Details of Embodiments of Present Disclosure

Specific examples of the light receiving device according to the embodiments of the present disclosure will be described below with reference to the drawings. The present disclosure is not limited to these examples, but is defined by the scope of the claims, and is intended to include all modifications within the meaning and scope equivalent to the scope of the claims.

First Embodiment

FIG. 1 is a plan view illustrating a light receiving device 100 according to an embodiment. FIG. 2A is a cross-sectional view illustrating the light receiving device 100, and showing a cross-section which is taken along line A-A of FIG. 1. The light receiving device 100 is an avalanche photodiode (APD) and is used for, for example, light detection and ranging (LiDAR).

As shown in FIG. 1, the light receiving device 100 has a mesa 10 (first mesa), a mesa 13 (second mesa), an electrode 12 (first electrode), an electrode 14 (second electrode), and a buffer layer 20 (first semiconductor layer). The upper surface of the buffer layer 20 is parallel to an XY plane. Two sides of the buffer layer 20 are parallel to an X-axis. The other two sides are parallel to a Y-axis. A Z-axis is a thickness direction of the buffer layer 20. The X-axis, the Y-axis, and the Z-axis are orthogonal to each other. In FIG. 1, diagonal lines are indicated on the electrode 12 and the electrode 14.

In a plan view, the mesa 10, the electrode 12, and the electrode 14 have a circular ring shape (ring shape). The mesa 13 is circular. In the XY plane, the mesa 10 is located inside the mesa 13. The electrode 14 is provided on the mesa 10. A portion inside the electrode 14 functions as a light receiving region 11. A diameter D1 of the light receiving region 11 (inner diameter of the mesa 10) is, for example, 200 μm. A diameter D2 of the mesa 13 is larger than the inner diameter D1 of the mesa 10, and is, for example, 300 μm. The electrode 12 is provided outside the mesa 10 and the mesa 13, and surrounds the mesa 13.

As shown in FIG. 2A, the light receiving device 100 has the buffer layer 20, a multiplication layer 22, an adjusting layer 24, a light-absorbing layer 26, a window layer 30 (second semiconductor layer), and a contact layer 32 (third semiconductor layer), and may include other semiconductor layers.
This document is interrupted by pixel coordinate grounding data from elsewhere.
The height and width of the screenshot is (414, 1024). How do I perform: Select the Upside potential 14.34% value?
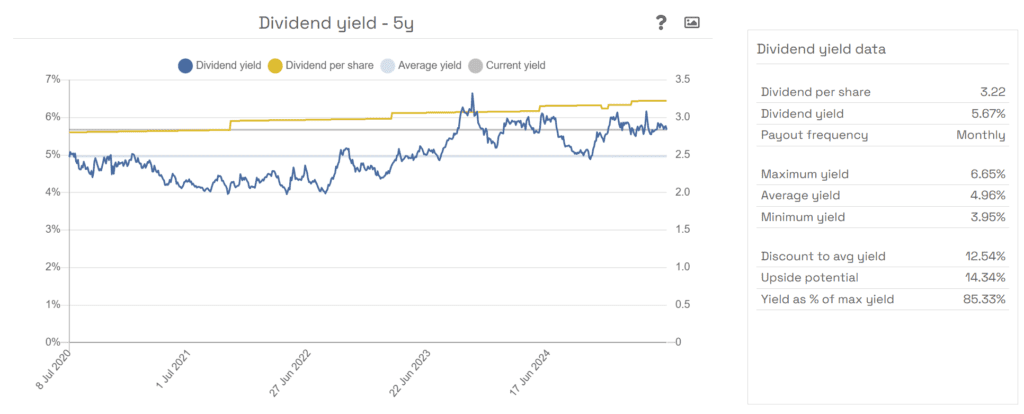[982, 277]
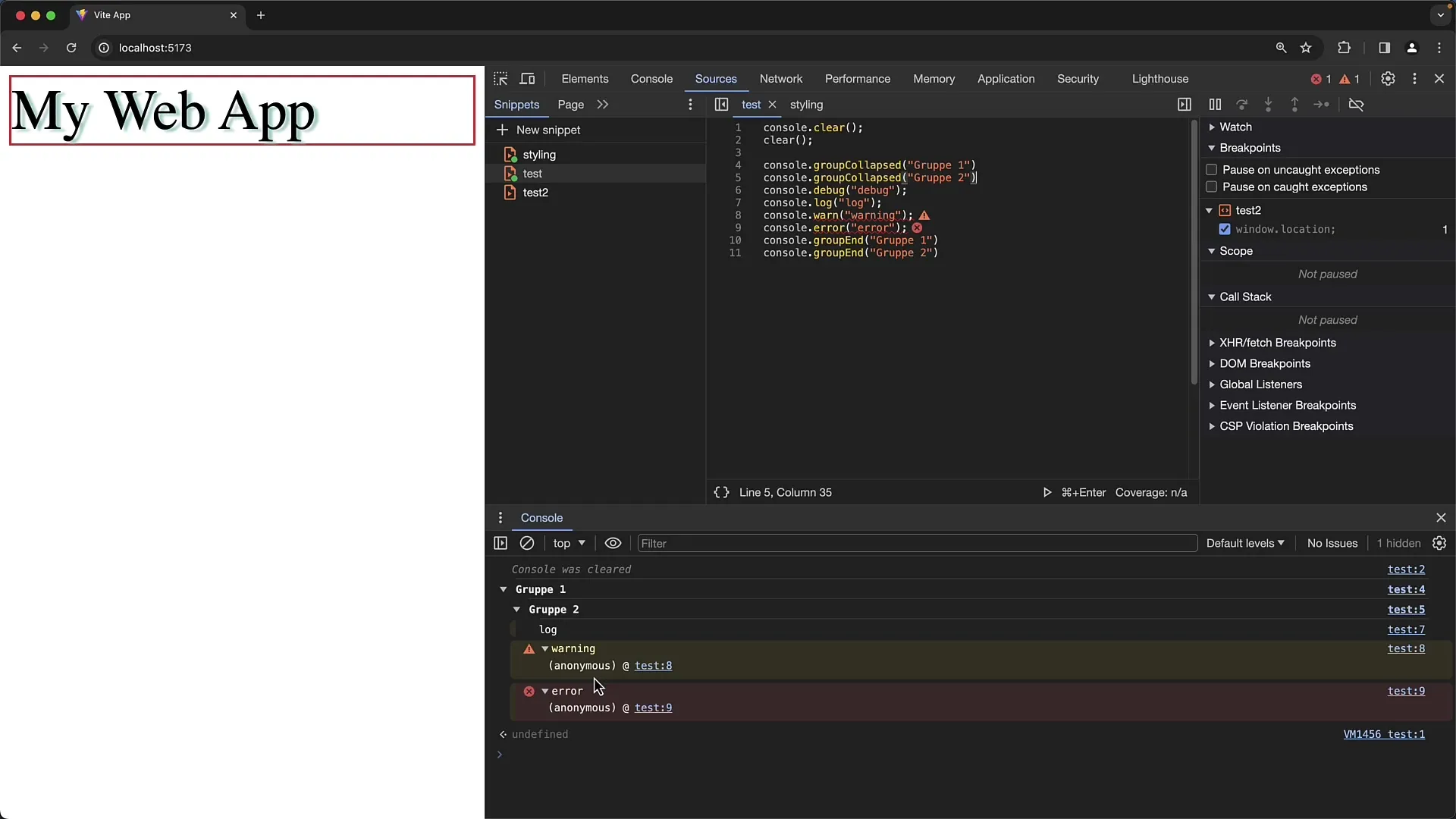Click the Show live expressions eye icon

(x=613, y=543)
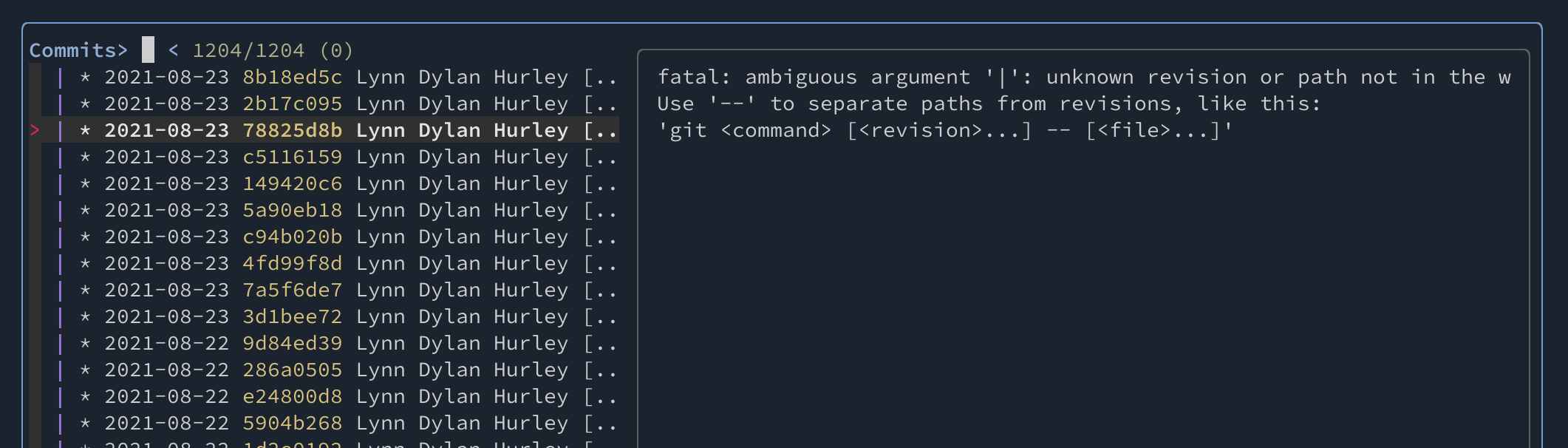1568x448 pixels.
Task: Click the block cursor after the Commits prompt
Action: pos(147,49)
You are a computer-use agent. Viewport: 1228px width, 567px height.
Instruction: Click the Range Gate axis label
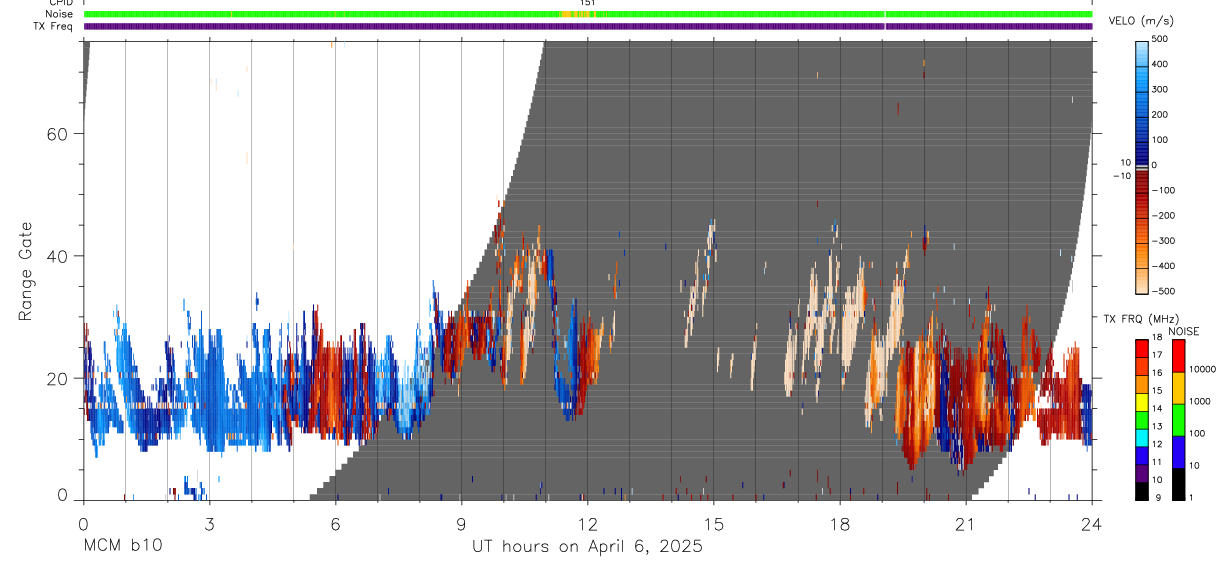27,272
A semiconductor substrate (not shown) may be provided under the buffer layer 20. The central portion of the buffer layer 20 in the XY plane protrudes in the Z-axis direction from the outer peripheral portion of the buffer layer 20. The adjusting layer 24, the light-absorbing layer 26, and the window layer 30 are stacked in this order on the protruding portion of the buffer layer 20. The mesa 13 includes the buffer layer 20, the adjusting layer 24, the light-absorbing layer 26, and the window layer 30.

The window layer 30 includes three semiconductor layers: a semiconductor layer 30-1 (fourth semiconductor layer), a semiconductor layer 30-2 (fifth semiconductor layer), and a semiconductor layer 30-3 (sixth semiconductor layer). The semiconductor layer 30-1, the semiconductor layer 30-2, and the semiconductor layer 30-3 are stacked in this order between the light-absorbing layer 26 and the contact layer 32. The semiconductor layer 30-1 is in contact with the light-absorbing layer 26. The semiconductor layer 30-2 is in contact with the semiconductor layer 30-1. The semiconductor layer 30-3 is in contact with the contact layer 32 to form a heterojunction.
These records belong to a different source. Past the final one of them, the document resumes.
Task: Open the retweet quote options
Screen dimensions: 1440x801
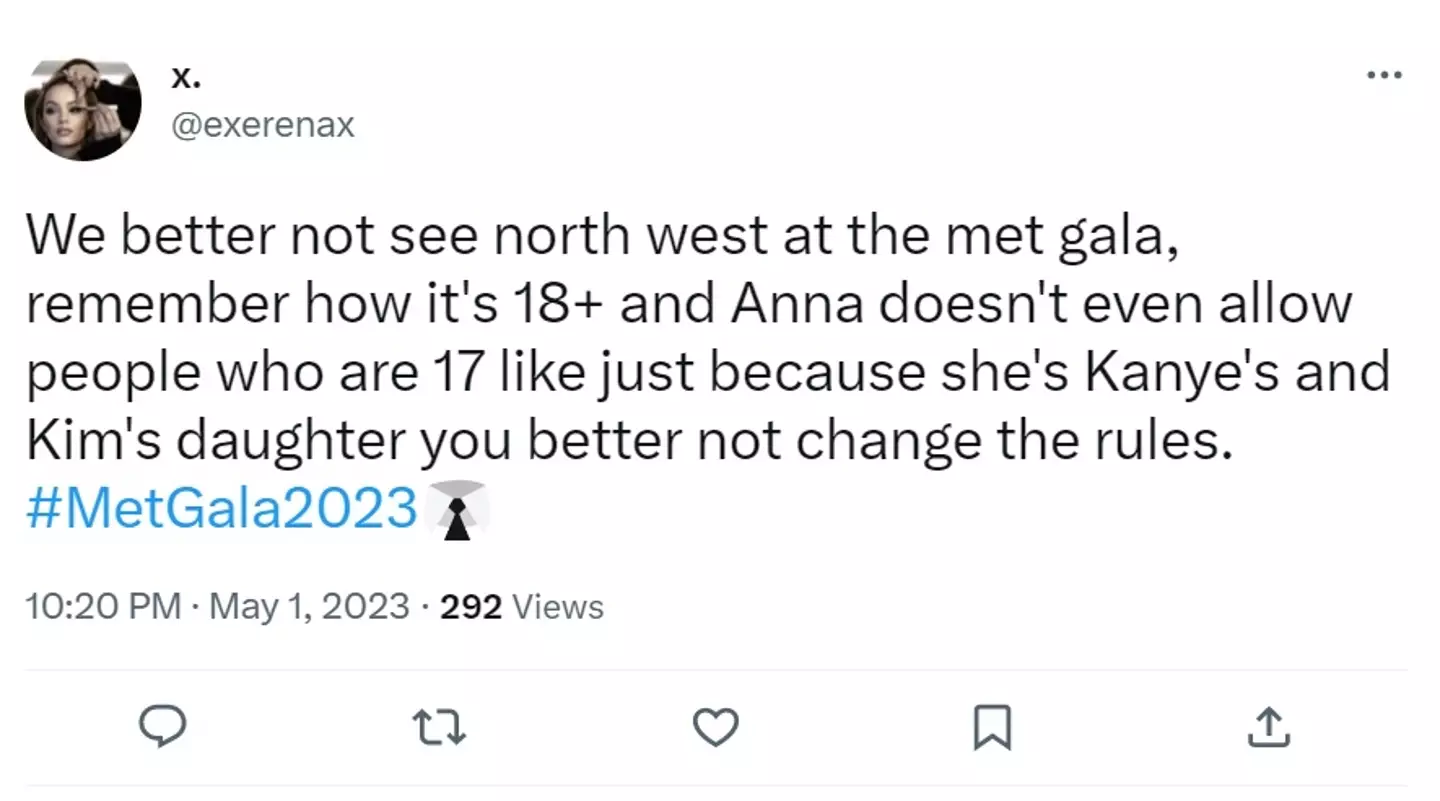Action: 438,728
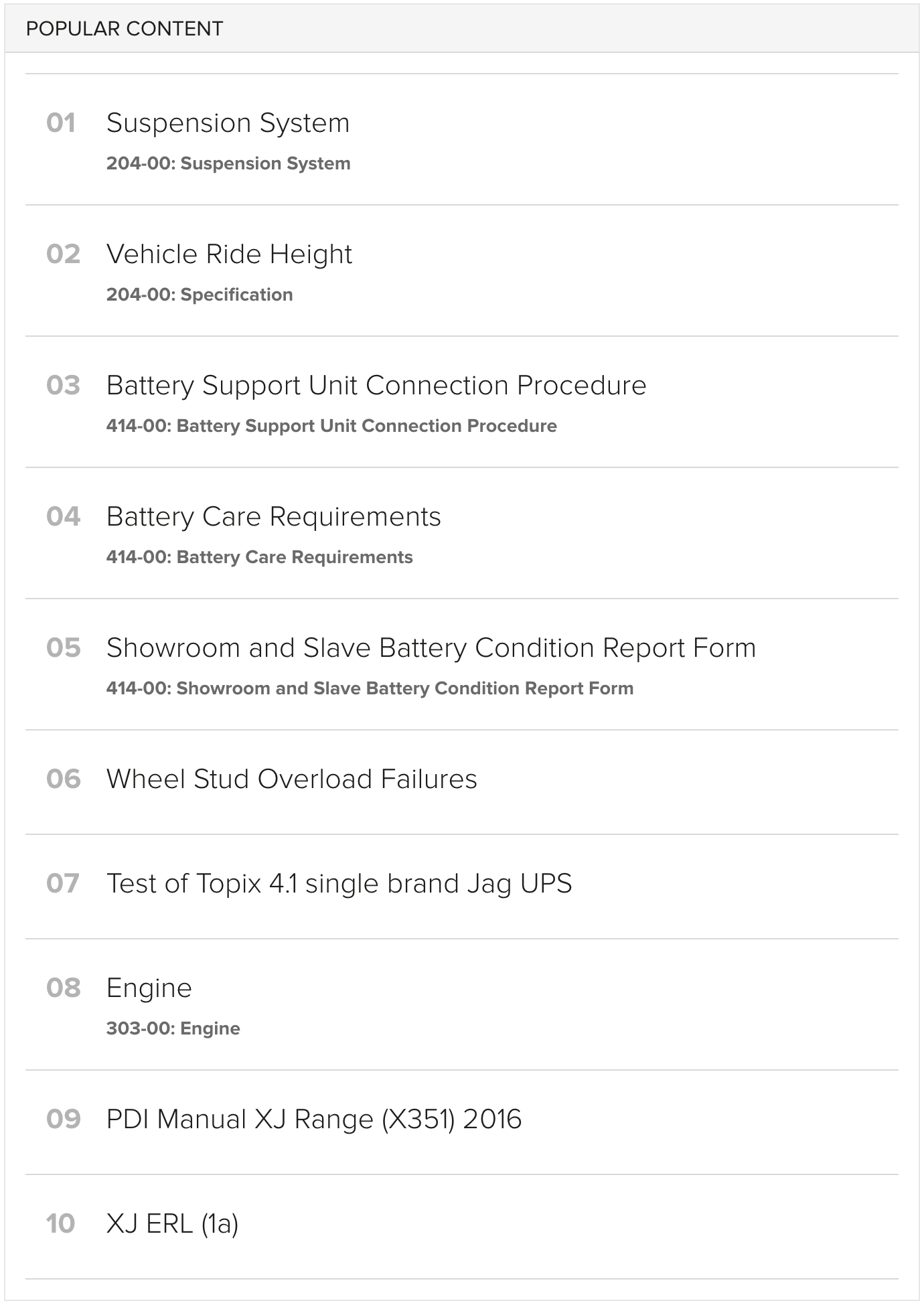The height and width of the screenshot is (1305, 924).
Task: Open Test of Topix 4.1 single brand Jag UPS
Action: [x=339, y=884]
The contact layer 32 is provided on the upper surface of the semiconductor layer 30-3. The contact layer 32 has a circular ring shape and protrudes from the semiconductor layer 30-3 in the Z-axis direction to form the mesa 10. The side surfaces and the upper surface of the mesa 10 are the contact layer 32. The side surfaces of the mesa 13 are formed of the layers from the multiplication layer 22 to the semiconductor layer 30-3. The upper surface of the mesa 13 is formed of the semiconductor layer 30-3.

The upper surfaces of the buffer layer 20, the side surfaces and upper surface of the mesa 13, and the side surfaces of the mesa 10 are covered with an insulation film 34. The insulation film 34 is provided on the upper surface of the mesa 10. The insulation film 34 has an opening at a position spaced apart from the mesa 13. The electrode 12 is provided on the opening. The insulation film 34 has an opening on the mesa 10. The electrode 14 is provided on the opening. The electrode 14 has a circular ring shape similar to the contact layer 32. The insulation film 34 is a passivation film and is formed of an insulator such as silicon nitride (SiN). The electrode 12 and the electrode 14 are formed of metal.
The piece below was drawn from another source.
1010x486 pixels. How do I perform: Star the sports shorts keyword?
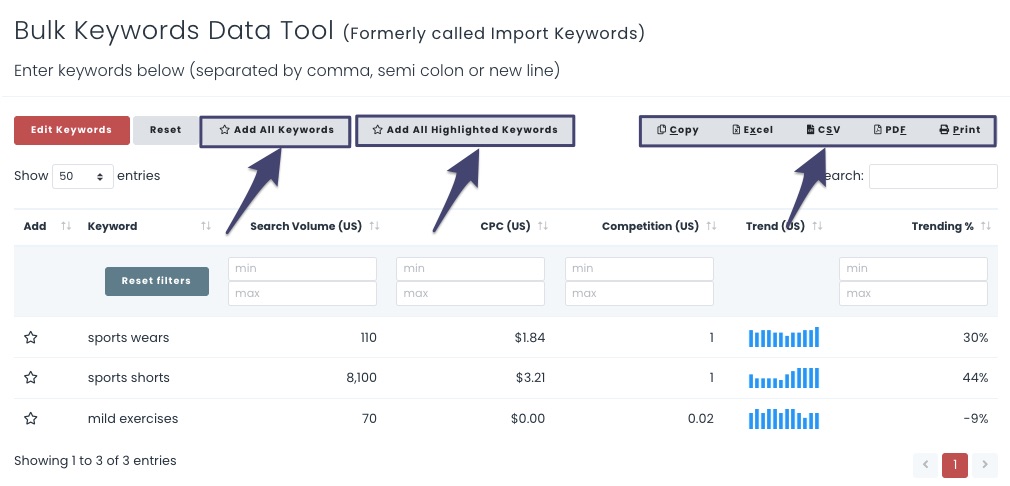(31, 378)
The buffer layer 20 has, for example, an n-type (first conductivity type) and is formed of n⁺ type indium phosphorus ((n⁺)-InP). The buffer layer 20 has, for example, a thickness of 1600 nm. The buffer layer 20 is doped with impurities such as silicon (Si). The impurity concentration is, for example, 1.0×10¹⁸ cm⁻³. The multiplication layer 22 is formed of, for example, undoped indium aluminum arsenide (i-In_xAl_1-xAs (x=0.52)). The multiplication layer 22 has, for example, a thickness of 500 nm. The adjusting layer 24 is formed of, for example, p-type (second conductivity type) indium aluminum arsenide (p-In_xAl_1-xAs (x=0.52)). The adjusting layer 24 has, for example, a thickness of 100 nm. The adjusting layer 24 is doped with impurities such as zinc (Zn). The impurity concentration is, for example, 3.0×10¹⁷ cm⁻³.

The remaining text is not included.